** SUPPLIED DATA follows **

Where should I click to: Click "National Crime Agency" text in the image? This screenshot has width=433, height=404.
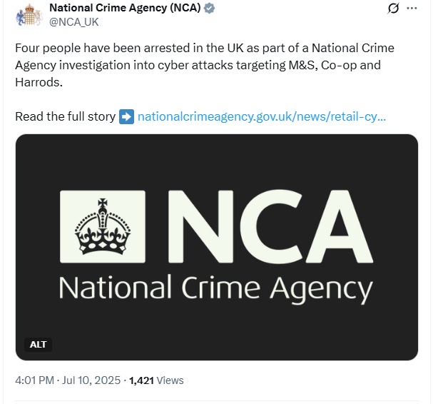[216, 289]
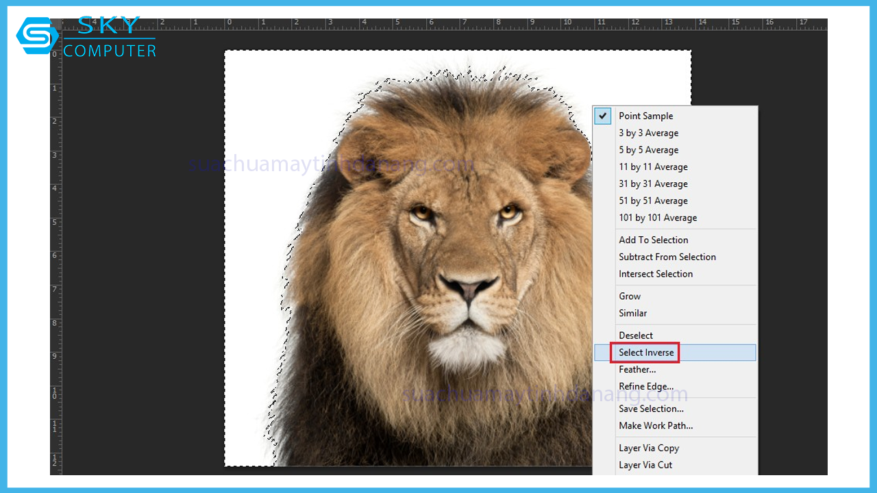Pick 11 by 11 Average option
The width and height of the screenshot is (877, 493).
653,167
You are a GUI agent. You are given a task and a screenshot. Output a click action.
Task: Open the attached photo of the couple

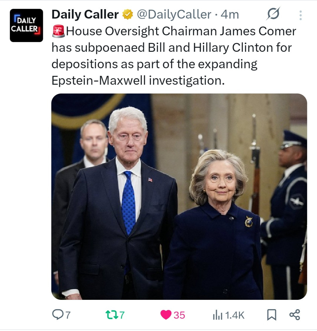pyautogui.click(x=179, y=197)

** End of SUPPLIED DATA **

▶ **YOUR TASK**
Please copy the data above exactly, omitting the pictures.

▶ **ANSWER BELOW**
Where should I click to: Click "National Crime Agency" text in the image? This screenshot has width=433, height=404.
[216, 289]
Pick 11 by 11 Average option
The width and height of the screenshot is (877, 493).
653,167
You are a GUI agent. You are given a task and a screenshot. Output a click action.
Task: Open the attached photo of the couple

pyautogui.click(x=179, y=197)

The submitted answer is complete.